Start

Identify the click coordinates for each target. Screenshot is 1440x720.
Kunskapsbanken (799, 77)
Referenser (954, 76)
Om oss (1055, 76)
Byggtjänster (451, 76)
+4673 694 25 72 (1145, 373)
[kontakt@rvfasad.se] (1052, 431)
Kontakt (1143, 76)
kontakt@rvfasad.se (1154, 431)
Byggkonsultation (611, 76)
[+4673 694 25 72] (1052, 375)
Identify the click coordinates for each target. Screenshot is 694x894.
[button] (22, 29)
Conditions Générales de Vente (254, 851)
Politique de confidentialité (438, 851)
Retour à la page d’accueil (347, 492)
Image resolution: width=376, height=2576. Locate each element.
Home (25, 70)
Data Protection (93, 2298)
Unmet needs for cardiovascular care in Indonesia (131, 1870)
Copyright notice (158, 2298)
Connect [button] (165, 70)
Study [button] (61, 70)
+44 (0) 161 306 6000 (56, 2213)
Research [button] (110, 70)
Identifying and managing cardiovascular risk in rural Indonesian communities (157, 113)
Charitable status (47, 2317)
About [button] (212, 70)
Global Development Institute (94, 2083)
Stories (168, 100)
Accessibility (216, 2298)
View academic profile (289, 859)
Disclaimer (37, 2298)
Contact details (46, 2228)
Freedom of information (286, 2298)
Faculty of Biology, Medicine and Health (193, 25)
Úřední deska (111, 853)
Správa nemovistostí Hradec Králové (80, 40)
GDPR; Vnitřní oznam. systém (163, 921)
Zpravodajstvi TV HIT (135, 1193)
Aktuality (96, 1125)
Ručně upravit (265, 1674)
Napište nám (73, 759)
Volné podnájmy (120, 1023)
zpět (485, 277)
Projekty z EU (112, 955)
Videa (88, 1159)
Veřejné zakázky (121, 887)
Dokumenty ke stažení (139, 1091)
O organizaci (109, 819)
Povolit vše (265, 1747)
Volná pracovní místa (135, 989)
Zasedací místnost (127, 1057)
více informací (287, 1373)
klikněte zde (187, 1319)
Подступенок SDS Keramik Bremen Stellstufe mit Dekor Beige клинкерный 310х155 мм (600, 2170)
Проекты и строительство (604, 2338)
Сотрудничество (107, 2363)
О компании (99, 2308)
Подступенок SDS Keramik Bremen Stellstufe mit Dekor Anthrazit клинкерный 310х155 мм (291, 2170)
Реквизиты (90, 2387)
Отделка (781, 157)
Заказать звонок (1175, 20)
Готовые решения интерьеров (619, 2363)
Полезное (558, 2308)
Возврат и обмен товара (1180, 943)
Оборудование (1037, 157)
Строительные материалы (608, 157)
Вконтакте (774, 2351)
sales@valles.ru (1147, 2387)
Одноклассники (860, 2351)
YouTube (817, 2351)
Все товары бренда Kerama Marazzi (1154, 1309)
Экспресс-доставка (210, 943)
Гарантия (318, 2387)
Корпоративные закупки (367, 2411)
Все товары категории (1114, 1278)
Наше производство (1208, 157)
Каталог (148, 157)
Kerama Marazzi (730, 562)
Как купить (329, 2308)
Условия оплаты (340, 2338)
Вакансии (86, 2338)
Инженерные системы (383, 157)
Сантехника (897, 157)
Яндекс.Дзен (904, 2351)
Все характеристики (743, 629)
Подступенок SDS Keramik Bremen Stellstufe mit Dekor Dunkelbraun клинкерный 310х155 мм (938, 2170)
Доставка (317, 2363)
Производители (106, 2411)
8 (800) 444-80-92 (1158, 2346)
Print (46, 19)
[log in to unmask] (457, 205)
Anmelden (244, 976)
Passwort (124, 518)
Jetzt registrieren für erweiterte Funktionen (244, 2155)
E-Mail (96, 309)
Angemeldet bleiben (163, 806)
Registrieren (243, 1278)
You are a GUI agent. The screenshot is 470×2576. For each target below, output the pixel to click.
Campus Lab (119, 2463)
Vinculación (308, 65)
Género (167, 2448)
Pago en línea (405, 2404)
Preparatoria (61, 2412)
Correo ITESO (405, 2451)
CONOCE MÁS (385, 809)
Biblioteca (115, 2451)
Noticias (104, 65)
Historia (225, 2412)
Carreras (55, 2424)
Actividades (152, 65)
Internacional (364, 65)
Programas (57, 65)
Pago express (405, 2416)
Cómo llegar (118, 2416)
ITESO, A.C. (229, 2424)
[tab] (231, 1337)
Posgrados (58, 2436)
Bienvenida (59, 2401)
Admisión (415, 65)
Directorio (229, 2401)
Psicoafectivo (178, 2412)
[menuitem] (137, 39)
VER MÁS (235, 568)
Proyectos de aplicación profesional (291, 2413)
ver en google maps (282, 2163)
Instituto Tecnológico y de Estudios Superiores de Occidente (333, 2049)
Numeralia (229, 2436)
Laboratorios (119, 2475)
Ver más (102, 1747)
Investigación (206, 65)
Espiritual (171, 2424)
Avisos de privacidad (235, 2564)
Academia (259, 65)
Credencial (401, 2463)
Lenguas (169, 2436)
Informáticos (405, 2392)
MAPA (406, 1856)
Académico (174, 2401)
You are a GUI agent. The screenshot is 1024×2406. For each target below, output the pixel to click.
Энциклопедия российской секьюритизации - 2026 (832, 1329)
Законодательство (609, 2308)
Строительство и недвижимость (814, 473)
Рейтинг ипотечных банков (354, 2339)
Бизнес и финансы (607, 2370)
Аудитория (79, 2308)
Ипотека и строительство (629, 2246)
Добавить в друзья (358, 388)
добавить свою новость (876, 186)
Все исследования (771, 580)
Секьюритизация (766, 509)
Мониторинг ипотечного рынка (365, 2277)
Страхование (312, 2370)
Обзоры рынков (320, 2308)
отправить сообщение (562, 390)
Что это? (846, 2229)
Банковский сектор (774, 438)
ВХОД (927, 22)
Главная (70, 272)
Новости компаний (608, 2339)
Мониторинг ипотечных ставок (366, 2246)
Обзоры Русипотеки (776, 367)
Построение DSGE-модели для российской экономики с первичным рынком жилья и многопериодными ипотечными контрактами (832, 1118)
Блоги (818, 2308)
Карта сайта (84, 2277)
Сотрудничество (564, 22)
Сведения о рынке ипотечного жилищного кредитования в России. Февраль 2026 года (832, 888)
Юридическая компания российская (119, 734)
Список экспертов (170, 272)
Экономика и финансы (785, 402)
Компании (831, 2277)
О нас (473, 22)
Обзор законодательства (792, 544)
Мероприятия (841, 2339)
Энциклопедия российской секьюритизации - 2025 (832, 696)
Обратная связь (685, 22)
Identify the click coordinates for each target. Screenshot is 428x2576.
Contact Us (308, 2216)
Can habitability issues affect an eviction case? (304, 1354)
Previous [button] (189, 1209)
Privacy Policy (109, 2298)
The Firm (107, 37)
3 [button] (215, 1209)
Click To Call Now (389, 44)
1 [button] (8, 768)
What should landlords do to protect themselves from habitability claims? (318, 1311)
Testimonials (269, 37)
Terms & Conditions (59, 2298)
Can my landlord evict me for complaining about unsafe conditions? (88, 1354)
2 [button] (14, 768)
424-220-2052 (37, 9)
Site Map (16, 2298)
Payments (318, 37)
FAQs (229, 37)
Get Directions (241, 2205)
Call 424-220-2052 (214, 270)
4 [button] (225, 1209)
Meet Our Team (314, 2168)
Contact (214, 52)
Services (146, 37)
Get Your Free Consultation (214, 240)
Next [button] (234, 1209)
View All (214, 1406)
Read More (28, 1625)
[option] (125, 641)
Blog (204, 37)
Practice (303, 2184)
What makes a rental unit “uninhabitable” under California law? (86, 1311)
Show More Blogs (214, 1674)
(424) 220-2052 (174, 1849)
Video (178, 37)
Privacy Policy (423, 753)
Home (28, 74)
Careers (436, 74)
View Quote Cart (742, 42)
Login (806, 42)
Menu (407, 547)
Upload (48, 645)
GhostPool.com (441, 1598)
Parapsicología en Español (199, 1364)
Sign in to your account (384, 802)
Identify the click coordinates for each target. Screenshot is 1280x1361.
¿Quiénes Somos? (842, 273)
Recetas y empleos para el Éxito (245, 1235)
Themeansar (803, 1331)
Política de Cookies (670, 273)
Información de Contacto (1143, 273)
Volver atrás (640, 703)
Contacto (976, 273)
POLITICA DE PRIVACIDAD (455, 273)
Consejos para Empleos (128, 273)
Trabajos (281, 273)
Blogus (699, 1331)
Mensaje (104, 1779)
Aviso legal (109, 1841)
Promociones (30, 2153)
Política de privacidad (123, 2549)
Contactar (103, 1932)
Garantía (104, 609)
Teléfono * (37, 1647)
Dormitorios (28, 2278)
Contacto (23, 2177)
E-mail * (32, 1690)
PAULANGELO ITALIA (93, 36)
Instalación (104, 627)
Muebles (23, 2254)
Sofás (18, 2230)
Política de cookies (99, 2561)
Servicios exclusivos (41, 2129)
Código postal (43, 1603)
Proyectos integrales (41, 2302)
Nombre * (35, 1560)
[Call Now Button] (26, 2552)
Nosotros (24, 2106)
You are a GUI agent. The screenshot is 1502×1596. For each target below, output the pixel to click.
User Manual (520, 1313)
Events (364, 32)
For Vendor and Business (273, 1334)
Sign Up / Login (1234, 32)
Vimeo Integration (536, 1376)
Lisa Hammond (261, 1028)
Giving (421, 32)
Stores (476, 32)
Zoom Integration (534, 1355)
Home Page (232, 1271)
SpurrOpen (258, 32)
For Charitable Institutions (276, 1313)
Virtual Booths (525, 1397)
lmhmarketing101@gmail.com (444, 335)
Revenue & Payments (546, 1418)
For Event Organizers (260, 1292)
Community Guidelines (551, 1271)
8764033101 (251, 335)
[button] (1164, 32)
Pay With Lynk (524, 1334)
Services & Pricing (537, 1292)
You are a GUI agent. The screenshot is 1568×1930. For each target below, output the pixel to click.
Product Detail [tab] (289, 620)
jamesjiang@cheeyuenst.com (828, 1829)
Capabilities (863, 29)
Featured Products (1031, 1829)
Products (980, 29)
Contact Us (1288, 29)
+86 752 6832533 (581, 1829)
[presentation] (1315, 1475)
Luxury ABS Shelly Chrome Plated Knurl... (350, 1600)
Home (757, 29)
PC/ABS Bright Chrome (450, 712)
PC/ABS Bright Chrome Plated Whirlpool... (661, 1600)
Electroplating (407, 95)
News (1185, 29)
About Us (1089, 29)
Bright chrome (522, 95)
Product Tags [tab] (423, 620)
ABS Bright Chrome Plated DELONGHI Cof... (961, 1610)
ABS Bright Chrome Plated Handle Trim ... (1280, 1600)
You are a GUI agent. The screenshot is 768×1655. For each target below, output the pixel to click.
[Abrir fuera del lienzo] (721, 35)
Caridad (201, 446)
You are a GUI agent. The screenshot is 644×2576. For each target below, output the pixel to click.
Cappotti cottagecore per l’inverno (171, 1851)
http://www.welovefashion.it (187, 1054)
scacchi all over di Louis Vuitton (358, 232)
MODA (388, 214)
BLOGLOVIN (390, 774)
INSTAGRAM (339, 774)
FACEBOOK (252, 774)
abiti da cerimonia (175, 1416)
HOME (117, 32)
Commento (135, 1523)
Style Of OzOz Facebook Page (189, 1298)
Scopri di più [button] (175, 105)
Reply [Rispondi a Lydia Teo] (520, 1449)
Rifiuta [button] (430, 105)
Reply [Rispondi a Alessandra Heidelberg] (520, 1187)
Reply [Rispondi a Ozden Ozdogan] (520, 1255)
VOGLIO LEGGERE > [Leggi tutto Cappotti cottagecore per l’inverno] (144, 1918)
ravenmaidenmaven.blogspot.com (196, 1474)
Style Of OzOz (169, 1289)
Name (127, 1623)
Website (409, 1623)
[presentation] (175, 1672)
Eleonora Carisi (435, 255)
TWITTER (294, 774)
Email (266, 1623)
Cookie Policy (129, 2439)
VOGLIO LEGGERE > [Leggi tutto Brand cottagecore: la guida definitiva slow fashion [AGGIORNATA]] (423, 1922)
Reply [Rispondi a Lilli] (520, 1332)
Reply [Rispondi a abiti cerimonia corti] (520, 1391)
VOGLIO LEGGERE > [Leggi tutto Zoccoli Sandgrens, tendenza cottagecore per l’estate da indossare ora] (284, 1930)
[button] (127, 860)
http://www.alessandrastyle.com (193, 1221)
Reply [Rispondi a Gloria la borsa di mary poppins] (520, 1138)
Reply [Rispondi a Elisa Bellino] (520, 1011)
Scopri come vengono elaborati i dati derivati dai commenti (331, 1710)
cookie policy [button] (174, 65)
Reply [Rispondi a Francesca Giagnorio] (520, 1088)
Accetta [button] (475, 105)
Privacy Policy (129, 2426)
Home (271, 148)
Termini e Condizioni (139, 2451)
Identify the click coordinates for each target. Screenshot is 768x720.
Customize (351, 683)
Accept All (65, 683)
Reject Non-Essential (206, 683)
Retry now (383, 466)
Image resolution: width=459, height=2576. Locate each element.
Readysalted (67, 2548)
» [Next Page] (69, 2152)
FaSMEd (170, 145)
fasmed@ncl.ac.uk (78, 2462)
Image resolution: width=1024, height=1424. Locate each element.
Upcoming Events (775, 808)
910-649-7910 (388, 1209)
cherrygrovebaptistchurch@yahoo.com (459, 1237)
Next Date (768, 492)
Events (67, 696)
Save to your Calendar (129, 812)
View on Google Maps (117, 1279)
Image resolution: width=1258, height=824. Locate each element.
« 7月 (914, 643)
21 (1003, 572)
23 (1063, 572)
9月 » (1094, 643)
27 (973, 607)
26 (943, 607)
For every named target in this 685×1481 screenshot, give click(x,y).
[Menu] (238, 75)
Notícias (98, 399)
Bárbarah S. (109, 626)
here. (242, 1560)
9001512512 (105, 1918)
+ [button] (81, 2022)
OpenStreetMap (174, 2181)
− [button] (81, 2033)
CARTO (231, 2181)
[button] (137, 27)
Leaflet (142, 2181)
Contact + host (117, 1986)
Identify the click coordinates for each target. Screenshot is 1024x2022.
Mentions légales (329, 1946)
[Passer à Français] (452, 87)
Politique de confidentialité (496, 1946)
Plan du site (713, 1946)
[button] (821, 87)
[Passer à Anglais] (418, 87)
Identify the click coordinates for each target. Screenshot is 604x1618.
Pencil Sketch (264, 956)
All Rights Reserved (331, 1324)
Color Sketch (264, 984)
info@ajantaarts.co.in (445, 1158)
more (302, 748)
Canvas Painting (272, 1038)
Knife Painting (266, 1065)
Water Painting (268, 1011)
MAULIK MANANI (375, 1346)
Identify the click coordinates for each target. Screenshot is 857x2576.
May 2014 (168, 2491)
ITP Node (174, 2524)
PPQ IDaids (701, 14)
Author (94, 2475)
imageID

End

◆ Work required:
Could you update the rows from the line containing "Water Painting (268, 1011)" through the end of the rows, changing "Author" to "Writer" and leaving everything else as it is?

◆ Result of the task:
Water Painting (268, 1011)
MAULIK MANANI (375, 1346)
Identify the click coordinates for each target. Screenshot is 857x2576.
May 2014 (168, 2491)
ITP Node (174, 2524)
PPQ IDaids (701, 14)
Writer (94, 2475)
imageID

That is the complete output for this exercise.